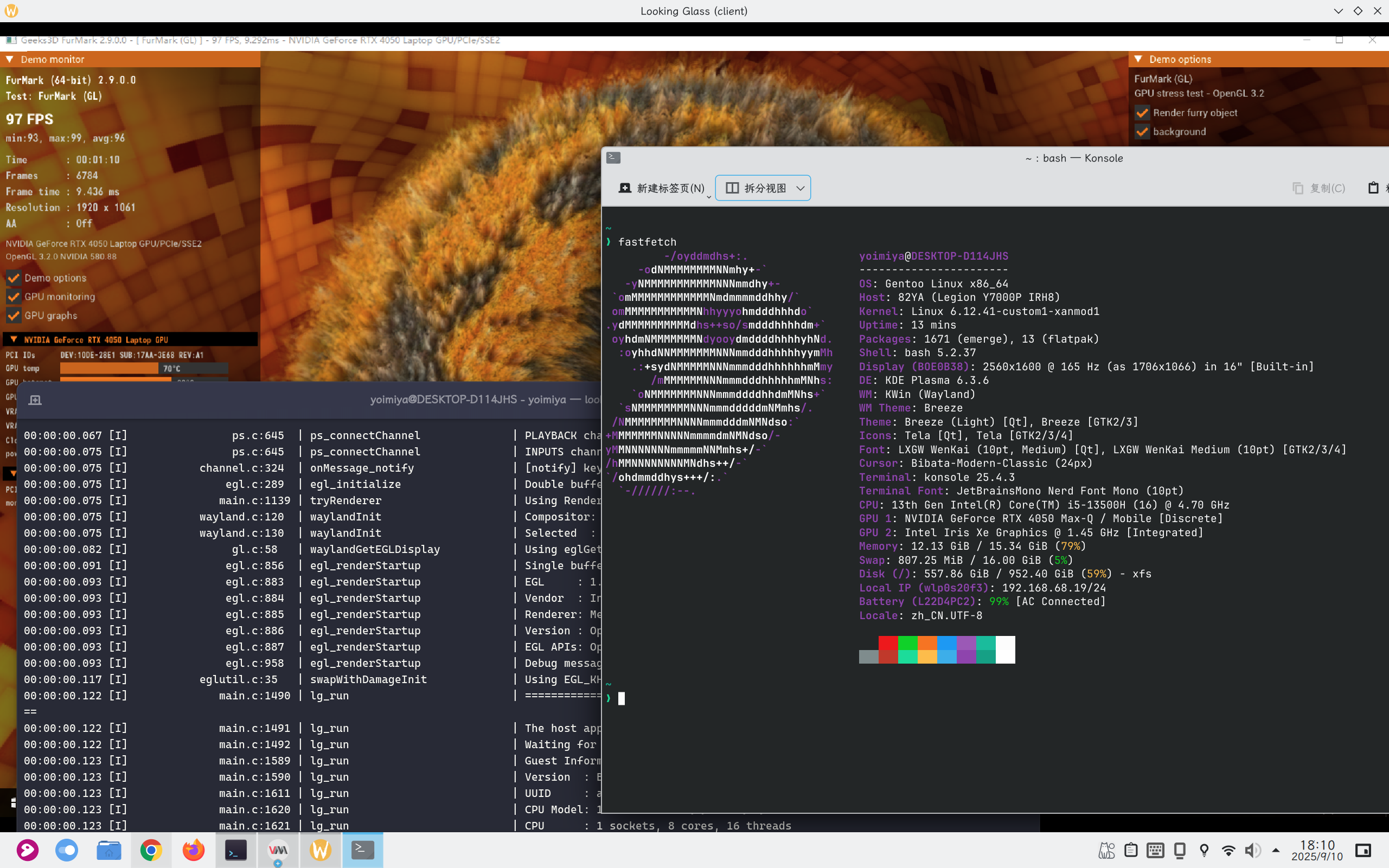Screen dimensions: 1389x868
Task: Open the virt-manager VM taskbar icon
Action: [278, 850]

========

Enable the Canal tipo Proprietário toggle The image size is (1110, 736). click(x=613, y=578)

========

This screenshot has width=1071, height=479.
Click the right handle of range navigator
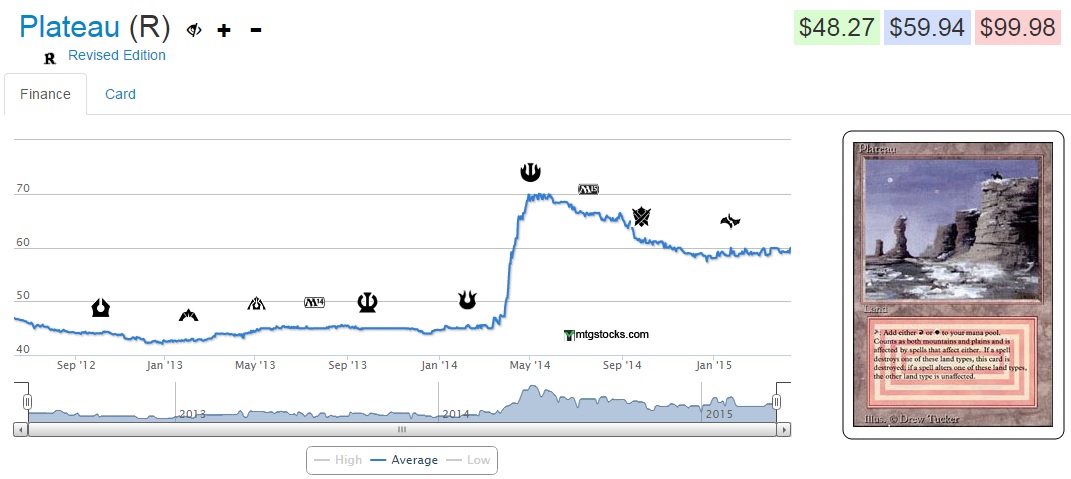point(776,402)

========

_WHAT IS NEEDED_.
Convert the rows beginning at the line that contains "This screenshot has width=1071, height=479." and ending after the line that contains "point(776,402)" into a two-column CSV with the headers instruction and coordinates, one line per row, each field quoted and its line breaks replaced by spaces. Leave the pictures out.

_SOLUTION TO THIS TASK_.
instruction,coordinates
"This screenshot has width=1071, height=479. Click the right handle of range navigator","point(776,402)"